== Données d'entrée ==

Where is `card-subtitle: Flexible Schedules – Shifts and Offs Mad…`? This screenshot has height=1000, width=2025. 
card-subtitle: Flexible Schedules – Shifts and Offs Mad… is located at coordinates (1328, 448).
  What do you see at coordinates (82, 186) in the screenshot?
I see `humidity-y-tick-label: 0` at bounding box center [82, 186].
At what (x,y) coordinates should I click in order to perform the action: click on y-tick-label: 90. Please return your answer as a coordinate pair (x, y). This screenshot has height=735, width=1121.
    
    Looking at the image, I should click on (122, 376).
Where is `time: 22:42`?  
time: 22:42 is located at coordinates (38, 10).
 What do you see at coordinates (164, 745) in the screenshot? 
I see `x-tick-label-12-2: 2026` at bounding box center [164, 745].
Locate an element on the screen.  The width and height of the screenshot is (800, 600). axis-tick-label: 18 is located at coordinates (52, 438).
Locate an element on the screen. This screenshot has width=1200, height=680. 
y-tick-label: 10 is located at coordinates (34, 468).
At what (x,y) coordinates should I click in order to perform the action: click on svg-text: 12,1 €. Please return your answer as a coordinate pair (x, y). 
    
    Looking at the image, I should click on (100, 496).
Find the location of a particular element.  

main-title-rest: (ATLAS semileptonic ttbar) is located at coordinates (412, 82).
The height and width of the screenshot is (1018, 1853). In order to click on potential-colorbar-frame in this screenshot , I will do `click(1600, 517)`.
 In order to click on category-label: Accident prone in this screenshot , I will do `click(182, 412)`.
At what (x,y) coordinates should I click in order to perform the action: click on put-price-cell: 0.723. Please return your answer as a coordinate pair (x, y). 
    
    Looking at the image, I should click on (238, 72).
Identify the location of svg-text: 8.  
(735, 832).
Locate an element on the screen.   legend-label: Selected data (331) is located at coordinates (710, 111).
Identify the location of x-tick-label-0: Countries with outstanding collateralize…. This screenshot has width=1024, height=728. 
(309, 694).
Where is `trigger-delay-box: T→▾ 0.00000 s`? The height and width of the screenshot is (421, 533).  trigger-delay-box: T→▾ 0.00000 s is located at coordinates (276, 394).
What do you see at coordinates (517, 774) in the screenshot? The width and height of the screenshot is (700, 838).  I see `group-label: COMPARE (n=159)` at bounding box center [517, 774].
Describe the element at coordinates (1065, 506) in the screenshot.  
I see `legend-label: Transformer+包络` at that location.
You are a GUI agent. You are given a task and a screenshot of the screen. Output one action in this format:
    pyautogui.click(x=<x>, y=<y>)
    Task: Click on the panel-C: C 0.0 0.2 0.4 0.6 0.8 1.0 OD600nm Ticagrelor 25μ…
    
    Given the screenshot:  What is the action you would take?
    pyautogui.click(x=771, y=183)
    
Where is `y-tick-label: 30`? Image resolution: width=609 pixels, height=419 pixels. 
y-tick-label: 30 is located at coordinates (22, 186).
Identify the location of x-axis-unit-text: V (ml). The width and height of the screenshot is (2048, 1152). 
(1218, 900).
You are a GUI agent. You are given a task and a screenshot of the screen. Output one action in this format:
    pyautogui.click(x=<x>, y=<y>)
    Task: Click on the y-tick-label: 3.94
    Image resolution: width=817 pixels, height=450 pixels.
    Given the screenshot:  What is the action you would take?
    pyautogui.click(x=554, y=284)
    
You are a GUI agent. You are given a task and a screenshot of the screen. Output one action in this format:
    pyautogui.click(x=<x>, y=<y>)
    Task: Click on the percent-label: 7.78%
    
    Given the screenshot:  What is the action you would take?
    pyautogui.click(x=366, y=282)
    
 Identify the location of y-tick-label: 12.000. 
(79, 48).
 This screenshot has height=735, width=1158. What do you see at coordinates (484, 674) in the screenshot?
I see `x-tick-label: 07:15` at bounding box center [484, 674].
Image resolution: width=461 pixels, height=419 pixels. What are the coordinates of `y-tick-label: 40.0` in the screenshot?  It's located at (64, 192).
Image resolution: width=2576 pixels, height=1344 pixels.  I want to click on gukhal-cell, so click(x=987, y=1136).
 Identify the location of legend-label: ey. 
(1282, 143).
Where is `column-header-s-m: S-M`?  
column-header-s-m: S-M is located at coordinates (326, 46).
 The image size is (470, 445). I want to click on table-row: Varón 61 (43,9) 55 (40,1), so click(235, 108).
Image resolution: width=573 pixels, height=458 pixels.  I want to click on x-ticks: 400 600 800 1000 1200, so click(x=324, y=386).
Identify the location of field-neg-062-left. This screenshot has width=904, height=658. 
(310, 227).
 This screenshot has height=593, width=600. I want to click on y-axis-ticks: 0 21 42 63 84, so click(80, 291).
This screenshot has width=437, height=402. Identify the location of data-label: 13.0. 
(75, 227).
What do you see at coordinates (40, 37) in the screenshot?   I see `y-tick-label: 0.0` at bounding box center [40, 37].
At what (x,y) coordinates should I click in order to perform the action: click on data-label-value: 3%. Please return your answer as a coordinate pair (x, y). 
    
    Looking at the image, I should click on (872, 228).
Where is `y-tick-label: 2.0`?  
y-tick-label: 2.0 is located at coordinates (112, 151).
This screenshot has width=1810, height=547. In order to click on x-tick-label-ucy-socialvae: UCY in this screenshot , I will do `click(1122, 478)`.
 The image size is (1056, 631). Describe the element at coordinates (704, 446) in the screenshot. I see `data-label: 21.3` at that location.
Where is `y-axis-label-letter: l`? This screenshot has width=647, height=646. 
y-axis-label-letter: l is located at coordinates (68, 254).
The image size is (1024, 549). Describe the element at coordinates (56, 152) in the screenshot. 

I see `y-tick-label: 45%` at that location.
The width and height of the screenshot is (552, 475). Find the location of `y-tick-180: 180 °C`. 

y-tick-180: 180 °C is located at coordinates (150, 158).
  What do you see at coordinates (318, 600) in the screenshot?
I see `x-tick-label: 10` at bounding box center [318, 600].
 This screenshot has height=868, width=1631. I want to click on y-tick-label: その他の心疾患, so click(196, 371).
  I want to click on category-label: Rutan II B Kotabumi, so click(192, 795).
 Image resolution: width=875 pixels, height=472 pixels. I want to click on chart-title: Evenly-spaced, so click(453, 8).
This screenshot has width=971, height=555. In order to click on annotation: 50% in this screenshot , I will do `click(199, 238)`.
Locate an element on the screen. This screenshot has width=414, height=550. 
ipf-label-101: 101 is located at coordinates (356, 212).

===

Travail à faire: Convertis les enregistrements ci-dessus en une liste JSON de chaînes, à raison d'une chaîne par ligne, sans les lignes vides. Traite l'ensemble des enregistrements.

Résultat obtenu:
[
  "Where is `card-subtitle: Flexible Schedules – Shifts and Offs Mad…`? This screenshot has height=1000, width=2025. ",
  "card-subtitle: Flexible Schedules – Shifts and Offs Mad… is located at coordinates (1328, 448).",
  "  What do you see at coordinates (82, 186) in the screenshot?",
  "I see `humidity-y-tick-label: 0` at bounding box center [82, 186].",
  "At what (x,y) coordinates should I click in order to perform the action: click on y-tick-label: 90. Please return your answer as a coordinate pair (x, y). This screenshot has height=735, width=1121.",
  "    Looking at the image, I should click on (122, 376).",
  "Where is `time: 22:42`?  ",
  "time: 22:42 is located at coordinates (38, 10).",
  " What do you see at coordinates (164, 745) in the screenshot? ",
  "I see `x-tick-label-12-2: 2026` at bounding box center [164, 745].",
  "Locate an element on the screen.  The width and height of the screenshot is (800, 600). axis-tick-label: 18 is located at coordinates (52, 438).",
  "Locate an element on the screen. This screenshot has width=1200, height=680. ",
  "y-tick-label: 10 is located at coordinates (34, 468).",
  "At what (x,y) coordinates should I click in order to perform the action: click on svg-text: 12,1 €. Please return your answer as a coordinate pair (x, y). ",
  "    Looking at the image, I should click on (100, 496).",
  "Find the location of a particular element.  ",
  "main-title-rest: (ATLAS semileptonic ttbar) is located at coordinates (412, 82).",
  "The height and width of the screenshot is (1018, 1853). In order to click on potential-colorbar-frame in this screenshot , I will do `click(1600, 517)`.",
  " In order to click on category-label: Accident prone in this screenshot , I will do `click(182, 412)`.",
  "At what (x,y) coordinates should I click in order to perform the action: click on put-price-cell: 0.723. Please return your answer as a coordinate pair (x, y). ",
  "    Looking at the image, I should click on (238, 72).",
  "Identify the location of svg-text: 8.  ",
  "(735, 832).",
  "Locate an element on the screen.   legend-label: Selected data (331) is located at coordinates (710, 111).",
  "Identify the location of x-tick-label-0: Countries with outstanding collateralize…. This screenshot has width=1024, height=728. ",
  "(309, 694).",
  "Where is `trigger-delay-box: T→▾ 0.00000 s`? The height and width of the screenshot is (421, 533).  trigger-delay-box: T→▾ 0.00000 s is located at coordinates (276, 394).",
  "What do you see at coordinates (517, 774) in the screenshot? The width and height of the screenshot is (700, 838).  I see `group-label: COMPARE (n=159)` at bounding box center [517, 774].",
  "Describe the element at coordinates (1065, 506) in the screenshot.  ",
  "I see `legend-label: Transformer+包络` at that location.",
  "You are a GUI agent. You are given a task and a screenshot of the screen. Output one action in this format:",
  "    pyautogui.click(x=<x>, y=<y>)",
  "    Task: Click on the panel-C: C 0.0 0.2 0.4 0.6 0.8 1.0 OD600nm Ticagrelor 25μ…",
  "    Given the screenshot:  What is the action you would take?",
  "    pyautogui.click(x=771, y=183)",
  "Where is `y-tick-label: 30`? Image resolution: width=609 pixels, height=419 pixels. ",
  "y-tick-label: 30 is located at coordinates (22, 186).",
  "Identify the location of x-axis-unit-text: V (ml). The width and height of the screenshot is (2048, 1152). ",
  "(1218, 900).",
  "You are a GUI agent. You are given a task and a screenshot of the screen. Output one action in this format:",
  "    pyautogui.click(x=<x>, y=<y>)",
  "    Task: Click on the y-tick-label: 3.94",
  "    Image resolution: width=817 pixels, height=450 pixels.",
  "    Given the screenshot:  What is the action you would take?",
  "    pyautogui.click(x=554, y=284)",
  "You are a GUI agent. You are given a task and a screenshot of the screen. Output one action in this format:",
  "    pyautogui.click(x=<x>, y=<y>)",
  "    Task: Click on the percent-label: 7.78%",
  "    Given the screenshot:  What is the action you would take?",
  "    pyautogui.click(x=366, y=282)",
  " Identify the location of y-tick-label: 12.000. ",
  "(79, 48).",
  " This screenshot has height=735, width=1158. What do you see at coordinates (484, 674) in the screenshot?",
  "I see `x-tick-label: 07:15` at bounding box center [484, 674].",
  "Image resolution: width=461 pixels, height=419 pixels. What are the coordinates of `y-tick-label: 40.0` in the screenshot?  It's located at (64, 192).",
  "Image resolution: width=2576 pixels, height=1344 pixels.  I want to click on gukhal-cell, so click(x=987, y=1136).",
  " Identify the location of legend-label: ey. ",
  "(1282, 143).",
  "Where is `column-header-s-m: S-M`?  ",
  "column-header-s-m: S-M is located at coordinates (326, 46).",
  " The image size is (470, 445). I want to click on table-row: Varón 61 (43,9) 55 (40,1), so click(235, 108).",
  "Image resolution: width=573 pixels, height=458 pixels.  I want to click on x-ticks: 400 600 800 1000 1200, so click(x=324, y=386).",
  "Identify the location of field-neg-062-left. This screenshot has width=904, height=658. ",
  "(310, 227).",
  " This screenshot has height=593, width=600. I want to click on y-axis-ticks: 0 21 42 63 84, so click(80, 291).",
  "This screenshot has width=437, height=402. Identify the location of data-label: 13.0. ",
  "(75, 227).",
  "What do you see at coordinates (40, 37) in the screenshot?   I see `y-tick-label: 0.0` at bounding box center [40, 37].",
  "At what (x,y) coordinates should I click in order to perform the action: click on data-label-value: 3%. Please return your answer as a coordinate pair (x, y). ",
  "    Looking at the image, I should click on (872, 228).",
  "Where is `y-tick-label: 2.0`?  ",
  "y-tick-label: 2.0 is located at coordinates (112, 151).",
  "This screenshot has width=1810, height=547. In order to click on x-tick-label-ucy-socialvae: UCY in this screenshot , I will do `click(1122, 478)`.",
  " The image size is (1056, 631). Describe the element at coordinates (704, 446) in the screenshot. I see `data-label: 21.3` at that location.",
  "Where is `y-axis-label-letter: l`? This screenshot has width=647, height=646. ",
  "y-axis-label-letter: l is located at coordinates (68, 254).",
  "The image size is (1024, 549). Describe the element at coordinates (56, 152) in the screenshot. ",
  "I see `y-tick-label: 45%` at that location.",
  "The width and height of the screenshot is (552, 475). Find the location of `y-tick-180: 180 °C`. ",
  "y-tick-180: 180 °C is located at coordinates (150, 158).",
  "  What do you see at coordinates (318, 600) in the screenshot?",
  "I see `x-tick-label: 10` at bounding box center [318, 600].",
  " This screenshot has height=868, width=1631. I want to click on y-tick-label: その他の心疾患, so click(196, 371).",
  "  I want to click on category-label: Rutan II B Kotabumi, so click(192, 795).",
  " Image resolution: width=875 pixels, height=472 pixels. I want to click on chart-title: Evenly-spaced, so click(453, 8).",
  "This screenshot has width=971, height=555. In order to click on annotation: 50% in this screenshot , I will do `click(199, 238)`.",
  "Locate an element on the screen. This screenshot has width=414, height=550. ",
  "ipf-label-101: 101 is located at coordinates (356, 212)."
]